PS: I used http://www.randomwebsite.com to find several of these sites, and it’s a site that takes the simplest possible approach to navigation: It only has one link, and that one’s external, and the single page isn’t long and annoying. Refreshing!
On Identity—————-
This chapter is really, really interesting in that it makes us face the fact that we are the absolute worst people to be doing usability testing. Krug tells us that “the ‘main point’ is the one thing nobody inside the organization will notice is missing” (103). I think it’s astonishing how much this happens; it’s difficult to keep from happening even when one is aware of the problem.
One of the sites I mentioned above is a case in point. The home page of http://www.youworkforthem.com tells visitors absolutely nothing about the site’s purpose.
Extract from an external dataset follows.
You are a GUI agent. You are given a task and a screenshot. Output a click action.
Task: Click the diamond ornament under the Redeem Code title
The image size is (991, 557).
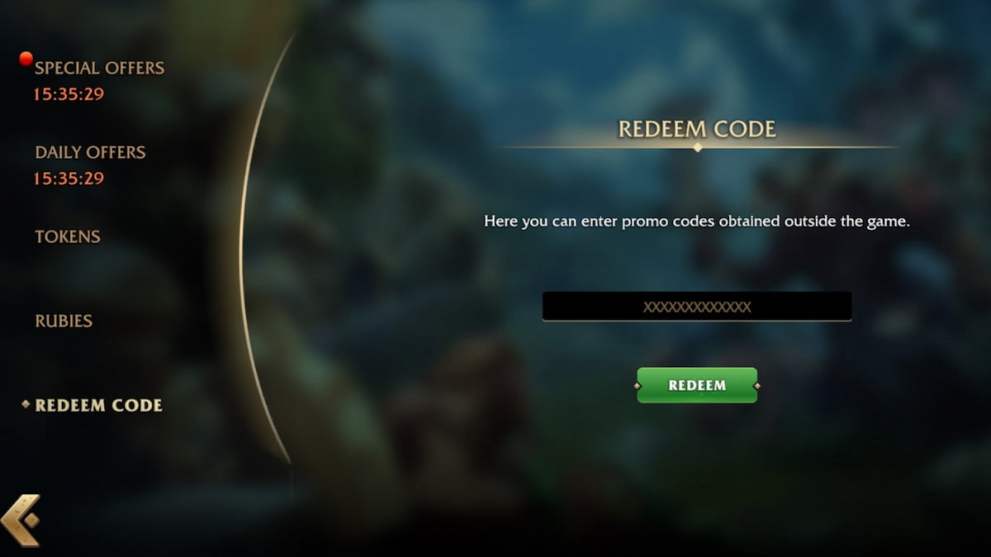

This become an even bigger problem when (after several clicks into the site) one realizes the site is a platform for selling web design materials. I could have easily pirated a design off the home page of the site without ever realizing I was supposed to pay for it. This is an example of where an organization’s failure to explain their site’s purpose could lead directly to lost revenue.
I was interested in Krug’s distinction between taglines and welcome blurbs. I’m just not sure I agree that every site (barring the biggies like Amazon and CNN explained on page 106) needs both a welcome blurb and a tagline besides a page title and site ID. It seems to me like the page title, site ID, and tagline are all accomplishing very similar things. I looked back at my Master’s Portfolio site (which is at http://students.english.ilstu.edu/eaclar4/index.html) to try to decide which of these parts were essential rhetorically speaking. I found that the page title is “Reading Public Bodies … A Portfolio by Erin Frost,” and the welcome message is found below the image. But I don’t really see a site ID or a tagline, and I think the page is still rhetorically sound. (I’d be interested in seeing others comments about this. Disagreeing with Krug makes me nervous because the more I read of him, the more inclined I am to take his word for anything.)
On Goodwill—————-
I realize this post has rambled on for quite some time and I may be losing readers’ goodwill, so I’ll wrap up quickly (much as Krug does in this succinct chapter). I find the visual aid of a reservoir of goodwill to be helpful, but I will constantly be imagining my readers’ reservoirs to be almost empty just to be safe (162). I find the lists on pages 164-167 to be particularly helpful. Once again, as Krug stated early on, these are things that seem like common sense once you know them, but they are also things that are sometimes hard to figure out until you’ve gotten Krug’s perspective.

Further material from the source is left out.